Chris Bangle left a big mark on the design of BMW cars that echoed through the brand’s styling efforts long after his departure. He introduced innovative design principles like flame surfacing, he challenged traditional proportions, and his designs were generally quite dynamic and brought truth to the tired automotive cliché of cars that look like they’re moving while they’re standing still.
The “Bangle Butt” is what most people think of when they hear the name and point to the still awkward-looking rear end of the E65/E66 7 Series, but his influence extends far beyond that. While Chief of Design at BMW, he was also behind some simply spectacular concepts that either previewed a new design direction or an upcoming model.
BMW Z9 Gran Turismo
In 1999, BMW unveiled the Z9 Gran Turismo concept, which we now know was a preview for the E63 6 Series, another recipient of a unique Bangle-designed derriere. But it was much more important than that because it was a sneak peek at the design language that would define BMW throughout the 2000s and into the next decade.

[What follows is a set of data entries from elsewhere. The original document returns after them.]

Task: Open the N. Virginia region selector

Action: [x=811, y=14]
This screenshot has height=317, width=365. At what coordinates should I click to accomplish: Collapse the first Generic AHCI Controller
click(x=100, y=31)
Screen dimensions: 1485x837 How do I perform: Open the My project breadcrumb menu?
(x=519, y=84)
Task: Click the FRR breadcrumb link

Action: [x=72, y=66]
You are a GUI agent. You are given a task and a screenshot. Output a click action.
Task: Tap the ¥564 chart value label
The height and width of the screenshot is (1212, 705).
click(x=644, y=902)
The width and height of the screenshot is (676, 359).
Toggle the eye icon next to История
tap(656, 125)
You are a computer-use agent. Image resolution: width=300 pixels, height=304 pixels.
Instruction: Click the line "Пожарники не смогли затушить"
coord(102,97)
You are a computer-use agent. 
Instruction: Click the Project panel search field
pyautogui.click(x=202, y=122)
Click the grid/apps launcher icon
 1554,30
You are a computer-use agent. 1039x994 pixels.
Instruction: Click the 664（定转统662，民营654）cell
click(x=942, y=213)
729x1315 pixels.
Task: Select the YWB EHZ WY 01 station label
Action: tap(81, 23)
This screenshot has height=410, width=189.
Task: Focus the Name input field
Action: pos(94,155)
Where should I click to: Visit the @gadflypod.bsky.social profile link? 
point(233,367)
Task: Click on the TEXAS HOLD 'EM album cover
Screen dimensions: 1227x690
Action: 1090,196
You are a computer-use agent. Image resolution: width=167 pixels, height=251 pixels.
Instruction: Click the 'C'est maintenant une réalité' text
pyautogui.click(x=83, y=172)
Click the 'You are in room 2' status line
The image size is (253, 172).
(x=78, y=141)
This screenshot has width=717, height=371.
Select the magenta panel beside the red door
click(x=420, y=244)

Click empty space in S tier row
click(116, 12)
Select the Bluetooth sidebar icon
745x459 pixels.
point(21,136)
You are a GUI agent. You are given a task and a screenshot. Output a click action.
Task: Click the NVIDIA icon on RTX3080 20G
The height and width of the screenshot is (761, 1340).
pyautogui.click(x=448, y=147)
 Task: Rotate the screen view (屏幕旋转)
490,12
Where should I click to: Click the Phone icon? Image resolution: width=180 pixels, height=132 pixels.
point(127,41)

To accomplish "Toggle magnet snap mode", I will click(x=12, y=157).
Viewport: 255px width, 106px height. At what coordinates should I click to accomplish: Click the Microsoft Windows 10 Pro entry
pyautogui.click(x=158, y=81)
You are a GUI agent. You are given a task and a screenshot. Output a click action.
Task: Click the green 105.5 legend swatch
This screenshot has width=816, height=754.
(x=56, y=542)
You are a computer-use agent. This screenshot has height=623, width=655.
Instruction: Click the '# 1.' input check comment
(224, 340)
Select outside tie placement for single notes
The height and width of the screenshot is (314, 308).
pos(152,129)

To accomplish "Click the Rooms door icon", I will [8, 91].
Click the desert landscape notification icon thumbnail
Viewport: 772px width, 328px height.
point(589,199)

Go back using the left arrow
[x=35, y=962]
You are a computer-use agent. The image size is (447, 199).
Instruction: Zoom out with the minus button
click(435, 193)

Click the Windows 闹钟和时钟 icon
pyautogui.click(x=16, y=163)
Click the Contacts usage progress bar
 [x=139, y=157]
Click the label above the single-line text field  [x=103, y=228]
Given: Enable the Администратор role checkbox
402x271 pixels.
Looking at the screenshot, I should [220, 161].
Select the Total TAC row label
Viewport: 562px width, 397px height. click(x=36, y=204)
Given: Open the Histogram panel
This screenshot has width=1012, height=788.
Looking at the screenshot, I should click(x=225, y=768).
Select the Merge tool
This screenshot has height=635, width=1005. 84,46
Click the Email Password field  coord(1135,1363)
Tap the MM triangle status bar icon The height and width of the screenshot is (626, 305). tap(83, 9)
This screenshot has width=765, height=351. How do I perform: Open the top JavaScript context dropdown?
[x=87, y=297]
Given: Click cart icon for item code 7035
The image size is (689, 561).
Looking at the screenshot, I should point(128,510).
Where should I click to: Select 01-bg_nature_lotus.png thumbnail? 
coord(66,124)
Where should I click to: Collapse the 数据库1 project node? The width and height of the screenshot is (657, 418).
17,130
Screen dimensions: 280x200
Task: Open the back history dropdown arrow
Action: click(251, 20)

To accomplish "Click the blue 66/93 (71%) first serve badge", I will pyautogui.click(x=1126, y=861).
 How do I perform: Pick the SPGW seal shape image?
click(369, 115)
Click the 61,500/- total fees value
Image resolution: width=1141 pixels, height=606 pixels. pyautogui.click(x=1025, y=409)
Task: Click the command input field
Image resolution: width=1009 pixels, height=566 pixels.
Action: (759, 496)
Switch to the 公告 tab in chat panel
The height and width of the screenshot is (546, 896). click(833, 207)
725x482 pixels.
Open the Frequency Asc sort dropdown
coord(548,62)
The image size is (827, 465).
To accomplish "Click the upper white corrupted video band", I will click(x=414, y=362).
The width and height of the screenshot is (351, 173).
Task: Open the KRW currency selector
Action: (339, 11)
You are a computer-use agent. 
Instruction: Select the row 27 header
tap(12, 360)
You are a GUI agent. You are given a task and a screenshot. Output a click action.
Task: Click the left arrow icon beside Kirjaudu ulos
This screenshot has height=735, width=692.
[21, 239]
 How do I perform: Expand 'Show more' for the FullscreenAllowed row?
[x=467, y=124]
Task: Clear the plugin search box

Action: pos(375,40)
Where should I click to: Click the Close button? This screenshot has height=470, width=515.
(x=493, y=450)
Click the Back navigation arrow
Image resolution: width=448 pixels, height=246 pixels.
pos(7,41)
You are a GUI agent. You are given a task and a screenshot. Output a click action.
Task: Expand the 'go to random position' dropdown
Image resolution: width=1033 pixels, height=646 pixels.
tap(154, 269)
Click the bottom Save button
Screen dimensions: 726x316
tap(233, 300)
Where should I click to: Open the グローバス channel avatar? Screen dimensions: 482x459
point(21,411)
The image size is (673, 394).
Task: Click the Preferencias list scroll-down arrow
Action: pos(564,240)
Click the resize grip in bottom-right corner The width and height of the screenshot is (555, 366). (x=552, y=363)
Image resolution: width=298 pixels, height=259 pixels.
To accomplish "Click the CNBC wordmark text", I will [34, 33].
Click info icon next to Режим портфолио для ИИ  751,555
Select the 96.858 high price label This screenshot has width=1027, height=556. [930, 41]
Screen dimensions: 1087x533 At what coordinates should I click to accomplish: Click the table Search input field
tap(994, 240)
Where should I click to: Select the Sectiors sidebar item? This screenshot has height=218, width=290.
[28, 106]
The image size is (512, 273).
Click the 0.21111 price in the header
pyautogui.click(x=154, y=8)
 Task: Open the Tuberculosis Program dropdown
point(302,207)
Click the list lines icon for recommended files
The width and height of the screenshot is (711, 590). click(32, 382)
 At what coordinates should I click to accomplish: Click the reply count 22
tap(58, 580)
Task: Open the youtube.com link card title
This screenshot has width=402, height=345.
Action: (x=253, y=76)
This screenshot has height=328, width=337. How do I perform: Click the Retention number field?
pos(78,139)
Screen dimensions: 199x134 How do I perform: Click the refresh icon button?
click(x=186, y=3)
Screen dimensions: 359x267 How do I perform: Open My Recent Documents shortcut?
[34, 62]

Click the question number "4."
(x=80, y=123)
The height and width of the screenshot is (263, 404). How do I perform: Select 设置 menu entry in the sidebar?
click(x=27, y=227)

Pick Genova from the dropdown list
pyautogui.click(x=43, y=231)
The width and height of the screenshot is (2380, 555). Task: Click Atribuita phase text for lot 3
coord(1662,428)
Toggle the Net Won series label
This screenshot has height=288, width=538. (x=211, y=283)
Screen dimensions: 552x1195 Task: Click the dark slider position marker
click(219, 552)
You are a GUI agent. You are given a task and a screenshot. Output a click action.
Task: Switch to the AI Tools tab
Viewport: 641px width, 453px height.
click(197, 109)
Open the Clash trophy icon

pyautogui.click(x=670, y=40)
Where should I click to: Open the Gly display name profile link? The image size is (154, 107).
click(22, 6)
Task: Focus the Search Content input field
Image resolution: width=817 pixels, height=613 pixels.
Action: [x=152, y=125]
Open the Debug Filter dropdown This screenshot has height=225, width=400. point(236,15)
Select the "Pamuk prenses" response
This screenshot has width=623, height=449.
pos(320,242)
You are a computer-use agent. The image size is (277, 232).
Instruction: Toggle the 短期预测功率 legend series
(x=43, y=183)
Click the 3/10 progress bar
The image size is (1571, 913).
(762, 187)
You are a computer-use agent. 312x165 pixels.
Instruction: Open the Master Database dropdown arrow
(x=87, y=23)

It didn’t look like any BMW that had come before it, and there were no reused design cues from older models either. But take away the kidney grille and the obvious blue and white propeller badges, and you would have been hard-pressed back in 1999 to associate the shape with a BMW.
Today, the Z9 GT looks a lot more familiar, but that’s because we’ve grown accustomed to the shape of the 6 Series that it inspired, which was in production between 2003 and 2010. In 1999, though, it must have looked out of this world, and it probably seemed unfathomable that future production BMWs would look anything like that.
BMW X-Coupe Concept
Two years later came the 2001 BMW X-Coupe concept, which looked like a jacked-up Z4 coupe with questionable front and rear light designs. From the side, you can really see how it very closely previewed the look of the E85 Z4, only it’s bigger and it sits much higher off the ground, making for some quite eyebrow-raising proportions.
Aside from previewing the Z4, the X-Coupe also announced BMW’s desire to make tall coupe-like vehicles. The BMW X6 may not look anything like the concept, but the two were born out of a common idea.
2002 BMW CS1 Concept
The next Bangle-era concept, the 2002 BMW CS1 Concept, directly previewed a series model, the E87 1 Series. The study showed a small two-door convertible, and the shape and proportions remained very similar in the production E88 cabriolet, whose design, front fascia aside, has stood the test of time.
It also showed an evolution of the design language that BMW had already begun implementing in its production vehicles with the 2001 arrival of the E65. It also shows how Chris Bangle changed course with his automotive designs, giving up on strange rear ends and focusing more on delivering timeless shapes like the E90.
2009 BMW Vision EfficientDynamics
The last important concept that Chris Bangle was instrumental in was revealed after he had already resigned from his role as design boss at BMW. The 2009 BMW Vision EfficientDynamics ticked all the boxes: it previewed the design of BMW’s plug-in models, it showed what the production i8 would look like, and it also emphasized the company’s commitment to produce efficient cars, which would become part of its ethos.
Looking at the 2009 concept today, it doesn’t look that much more extreme than the i8 it inspired. It has crazier doors and mirrors, but other than that, BMW achieved a remarkable feat in keeping most of the study’s dramatic design elements for the production i8.
As time has passed, the views about Chris Bangle’s contribution to automotive design have matured, and we now like some of the BMW designs that we weren’t so happy with when they were launched. The E60, for instance, was a controversial design from the era, but today it’s been accepted as a worthy 5 Series generation. You might even hear some people say they think it looks great.
These defining concepts created under Bangle shaped BMW’s brand identity coming out of the 2000s, and it was a reinvention that the brand needed at the time. Not all the production cars the concepts inspired were considered pretty, but today we’d be much more inclined to call them interesting, not ugly, and Chris Bangle’s daring contribution a positive one.